» Your goal
Without including any images, reproduce each entry exactly.
--*--
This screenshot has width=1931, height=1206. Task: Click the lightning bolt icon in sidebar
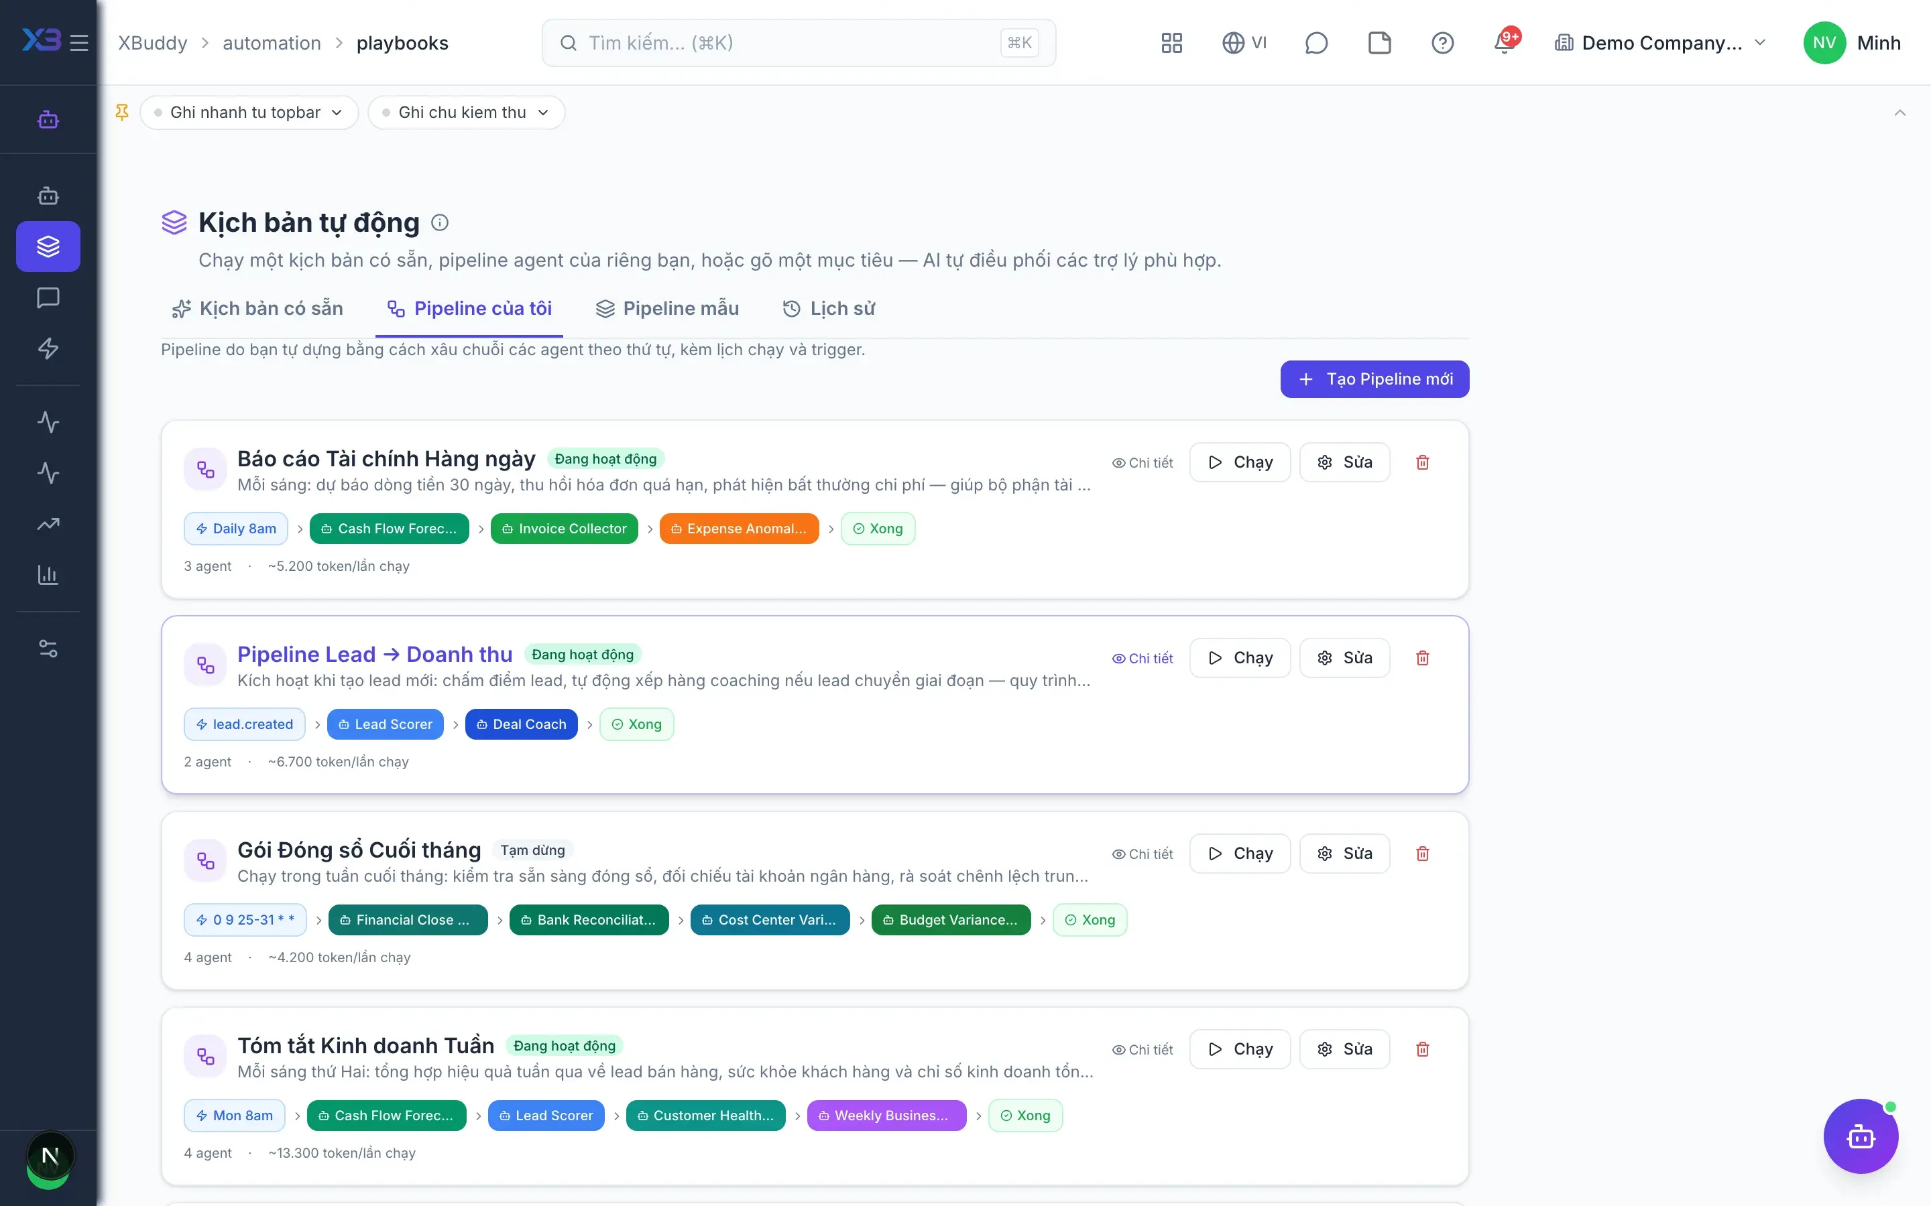(x=48, y=348)
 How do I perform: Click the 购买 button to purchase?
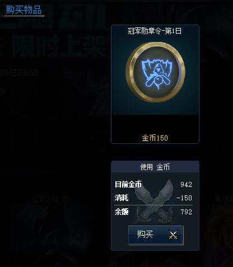pyautogui.click(x=155, y=235)
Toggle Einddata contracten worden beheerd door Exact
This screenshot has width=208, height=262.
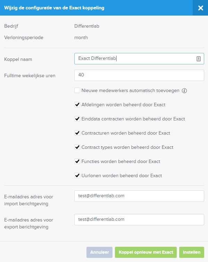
--*--
» Answer to the exercise
This screenshot has width=1931, height=1206. Task: Click the lightning bolt icon in sidebar
(x=48, y=348)
 How do I perform: Click the 购买 button to purchase?
pyautogui.click(x=155, y=235)
Toggle Einddata contracten worden beheerd door Exact
This screenshot has width=208, height=262.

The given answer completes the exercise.